How I built this site

I've written articles previously about how I built MyFeed but I've never spoke about how this site is built.

jasongorman.uk is my sandbox, a place for me to write down my thoughts and test out ideas. I host it in a range of places mainly because having a backup is good, but also to answer the question "I wonder how hard it would be to host here?"

How??

This "primary" version of the site is statically generated at build time, and hosted via AWS S3 proxying through Cloudflare.

Statically generated

The technique of static site generation (SSG) is an old one, the idea is your source files are a combination of markdown files, templates and data files, and the build step translates that into HTML files and assets arranged into a folder structure representing your website.

Jekyll (written in Ruby) made this technique popular and in recent years static site generators have been written in all sorts of languages, such as Eleventy (written in JavaScript) and Hugo (written in Go). Regardless of the language the SSG is written in, they're all capable of producing the same output, HTML files and assets, arranged into a folder structure representing your website.

What I like about the technique is it fits the use case of a read heavy site/blog really well. Put the effort in upfront at build/compile time, and the output is easier to work with at runtime.

For this site I chose Eleventy (11ty), I found it to be the most flexible compared with Jekyll and Hugo. It also has reasonable performance showing as the site grows build times won't balloon out of control.

So theres a bunch of HTML files and assets, how do you get them online?

Hosting

As mentioned I use AWS S3 as the "hosting provider", but what, why and how?

S3 is described as "Object storage built to retrieve any amount of data from anywhere", essentially its a giant key-value database managed by AWS with 99.99% availability. So I'm pretty confident that my website isn't going to 500 error, be hacked via some plugin, knocked offline via DDOS or the server used to send out spam.

But how does a key-value store serve a website? That's an interesting one and it fits the concept of the web really well.

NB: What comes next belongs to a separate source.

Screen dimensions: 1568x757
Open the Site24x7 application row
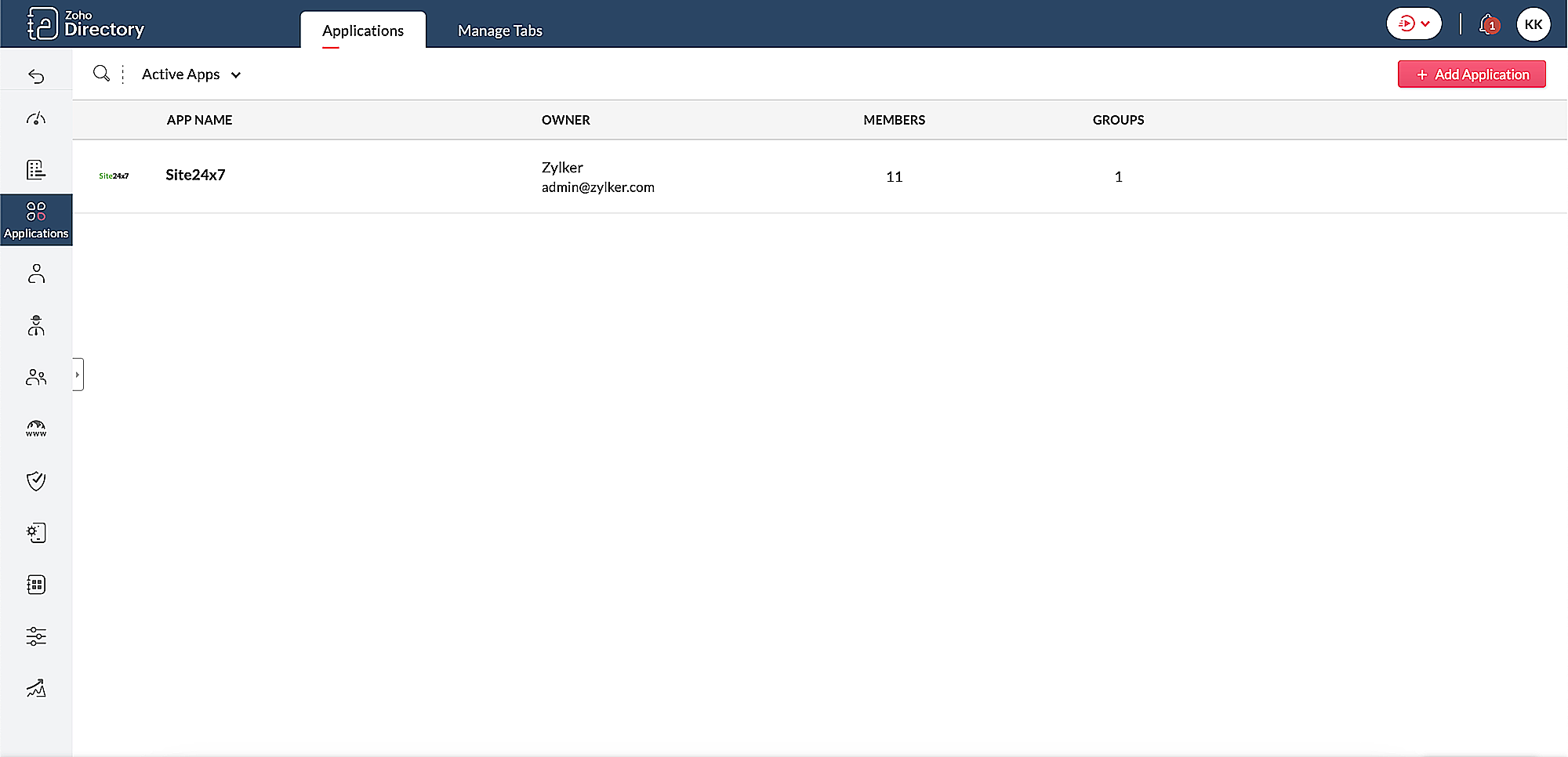click(x=195, y=176)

Think about a URL, what does it represent? A webpage, or a resource. And what's the value of that URL? A string of HTML, or CSS, or a binary blob for an image. So the idea of a URL (key) mapping to a resource (value) is exactly how the web works.

Due to this we can use an S3 bucket (table) to represent all the URLs making up this website.

• S3 (database)
• Bucket (table)
• Key (URL path)
• Value (resource data)

What about web servers like NGINX and Apache, how does this translate to them?

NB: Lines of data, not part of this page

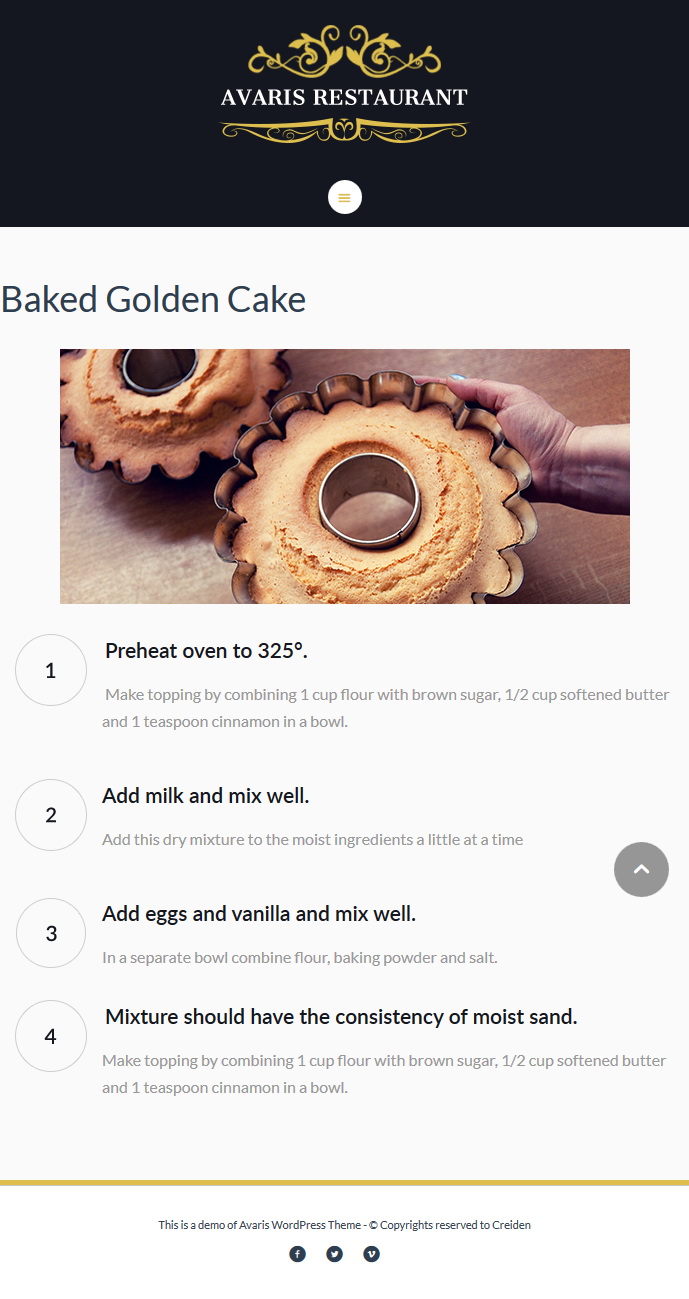This screenshot has height=1299, width=689.
Task: Click the dry mixture instruction text
Action: click(x=313, y=839)
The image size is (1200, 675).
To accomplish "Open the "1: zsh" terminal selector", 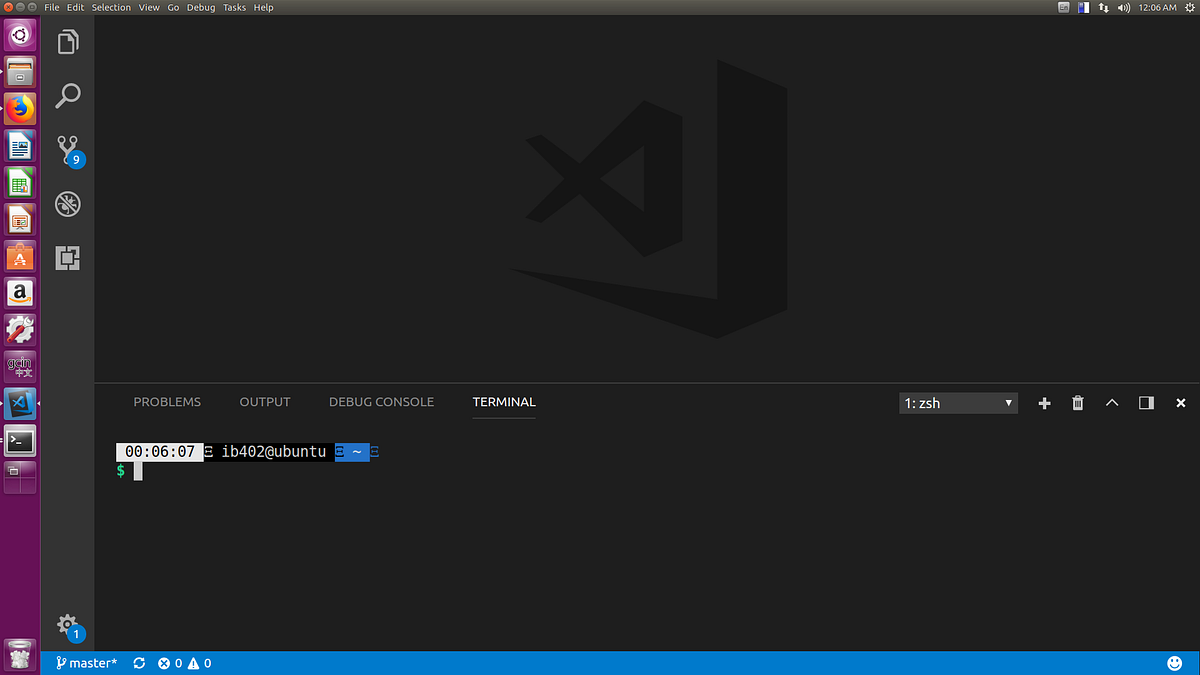I will (957, 402).
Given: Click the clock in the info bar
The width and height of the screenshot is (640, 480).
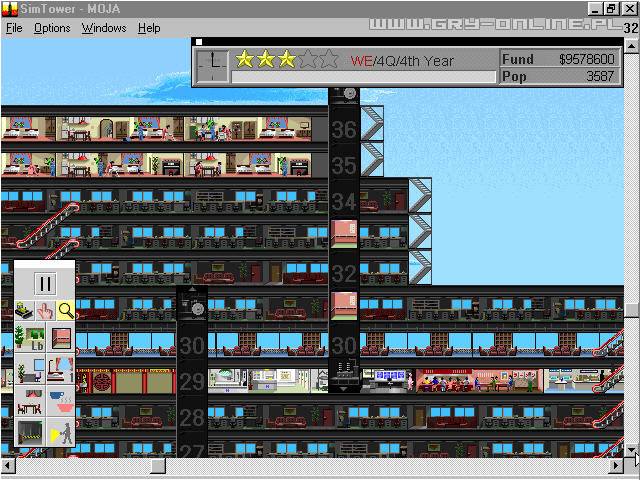Looking at the screenshot, I should [212, 65].
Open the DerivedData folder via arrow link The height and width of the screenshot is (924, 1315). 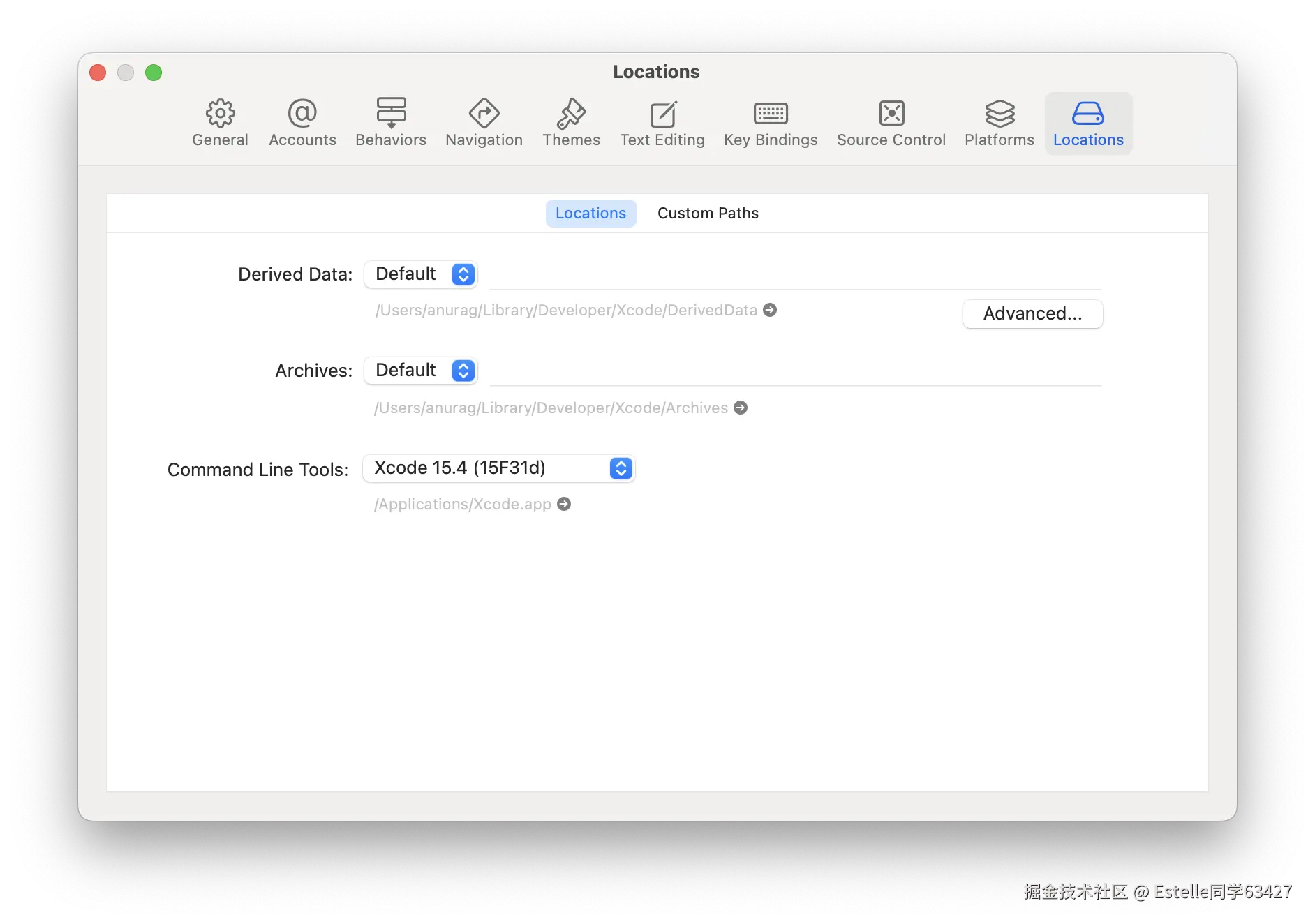[x=770, y=310]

It's very similar, rather than a key-value database in the sense of Redis, Memcached or S3, the web server maps the URL path to the key-value database it already has available, the file system.

• File system (table)
• Key (folder structure and file name)
• Value (file data)

How to set this up?

Create a bucket matching the host name part of a website (e.g jasongorman.uk)

Next upload the output of the SSG to that bucket.

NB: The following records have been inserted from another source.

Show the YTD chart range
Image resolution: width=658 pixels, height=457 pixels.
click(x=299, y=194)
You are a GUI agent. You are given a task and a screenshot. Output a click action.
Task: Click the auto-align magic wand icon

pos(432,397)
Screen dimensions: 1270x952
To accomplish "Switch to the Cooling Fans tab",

In the bucket properties enable "Static website hosting" mode, and adjust the read access to public.

Then adjust the "Bucket policy" to only include Cloudflares IP address ranges. You could avoid this step, but it secures against bots bypassing Cloudflare and hitting your S3 bucket directly. 10 million requests equals around $4, so you can imagine how a bot attack could start racking up a bill of that's happening non-stop.

It should look something like the following:

{
    "Version": "2012-10-17",
    "Statement": [
        {
            "Sid": "CloudflareOnlyAccess"
            "Effect": "Allow",
            "Principal": "*",
            "Action": "s3:GetObject",
            "Resource": "arn:aws:s3:::jasongorman.uk/*",
            "Condition": {
                "IpAddress": {
                    "aws:SourceIp": [
                        "173.245.48.0/20",
                        "103.21.244.0/22",
                        "103.22.200.0/22",
                        "103.31.4.0/22",
                        "141.101.64.0/18",
                        "108.162.192.0/18",
                        "190.93.240.0/20",
                        "188.114.96.0/20",
                        "197.234.240.0/22",
                        "198.41.128.0/17",
                        "162.158.0.0/15",
                        "104.16.0.0/13",
                        "104.24.0.0/14",
                        "172.64.0.0/13",
                        "131.0.72.0/22"
                    ]
                }
            }
        }
    ]
}

The list of IP addresses can be found here: https://www.cloudflare.com/ips/

Next take the S3 bucket URL and add that as a CNAME in Cloudflare's DNS settings.

jasongorman.uk CNAME jasongorman.uk.s3-website-eu-west-1.amazonaws.com

That's it!

Requests to the site resolve through Cloudflare. It acts as a reverse proxy making GET requests to the S3 bucket and returning the results.

Updating the site involves

1. Changing the source files
2. Running a build
3. Uploading the output to the S3 bucket

This can be automated via pipelines such as Github Actions. So as soon as a change is made on the main branch, the pipeline triggers a build and pushes the output to S3.

One thing to keep an eye out for is caching rules, ensuring that Cloudflare caches files well, but also regularly checks with S3 for the latest version. I've made some handy notes here about the rules that should be applied.

Hopefully this has been insightful and I hope to expand on how I host this site in other places soon.